Mükellef, Allah’a karşı sorumlu olan kişiler demektir. Bir müslümanın mükellef olması için akıllı olması ve ergenlik çağına ulaşması gerekmektedir.
Kelâm âlimlerinin çoğuna ve İmâmü’l-Haremeyn el-Cüveynî’ye göre ilk vâcip olan şey marifetullahtır (Allah’ı bilmektir). Çünkü bütün bilgilerin aslı ve esası budur. Dinen yapılması gerekli olan şeylerin gerekliliği buna göre çeşitli kollara ayrılır.

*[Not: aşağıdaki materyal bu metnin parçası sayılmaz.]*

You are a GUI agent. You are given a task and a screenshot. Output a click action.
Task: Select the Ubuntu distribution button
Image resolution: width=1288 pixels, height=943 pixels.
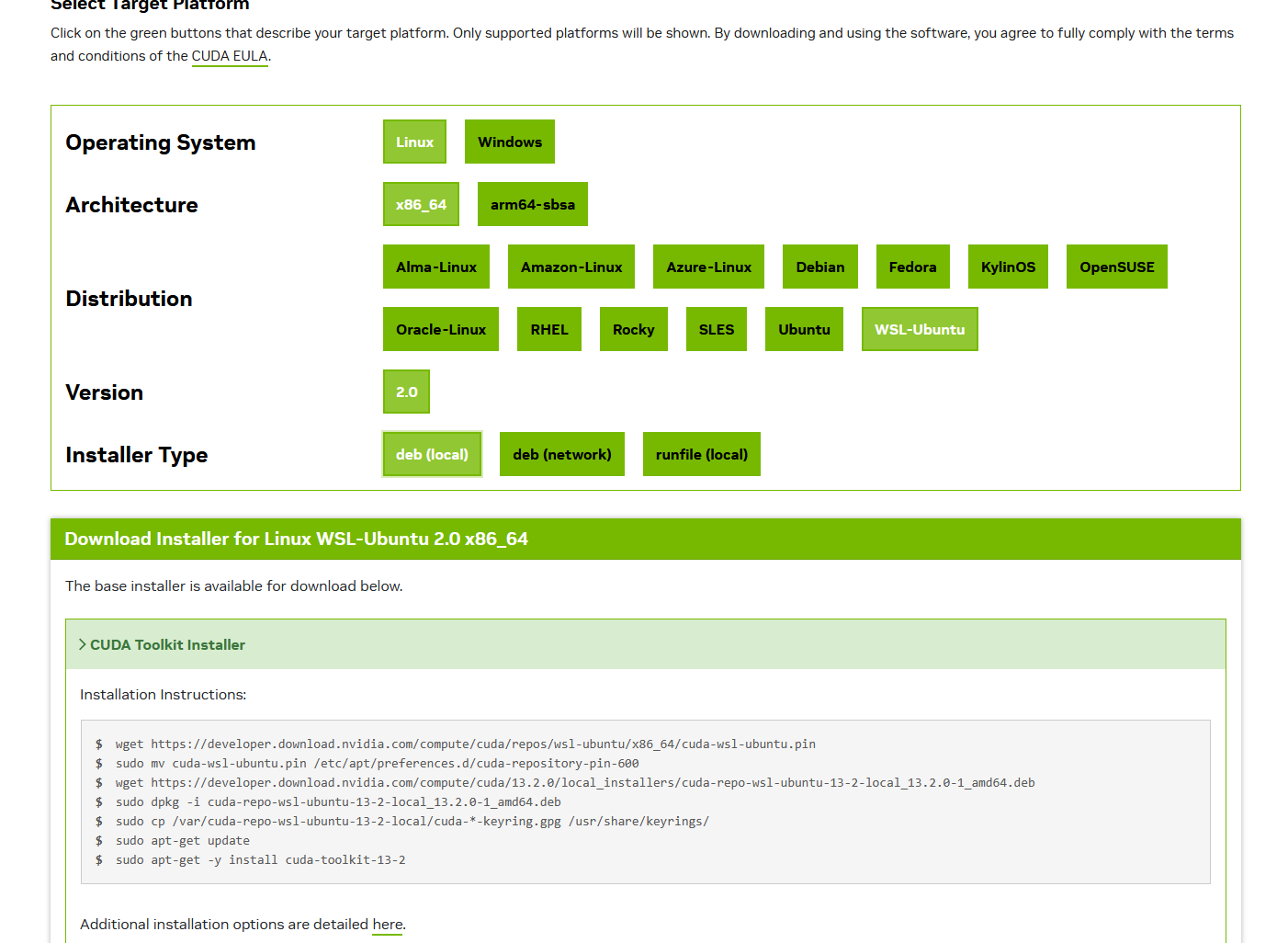804,329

Mu’tezile’ye ve diğer bazı zatlara göre ilk vâcip olan şey marifetullah hususunda nazar ve tefekkürdür (inceden inceye düşünmektir). Bu, marifetten öncedir. Ebû Hâşim’e göre ise dinen yapılması gerekli olan şeylerin ilki şüphedir. Çünkü şüphe olmadıkça nazara ihtiyaç olmaz. Şüphe olmayınca nazar, bilinen şeyleri tekrar düşünüp öğrenmek gibi olur.
Ebû Hâşim’in bu iddiası doğru değildir. Marifetin vâcipliği zaten şek/şüpheye bağlıdır. Yani esasen bir şüphe, bir bilinmezlik öngörülmektedir ki bundan dolayı marifetin vâcip olması gerekmektedir. Ancak marifetin gerekli olması, şüphenin gerekli olduğu anlamına gelmez (Belki de bununla şüphenin giderilmesi hedeflenmiştir).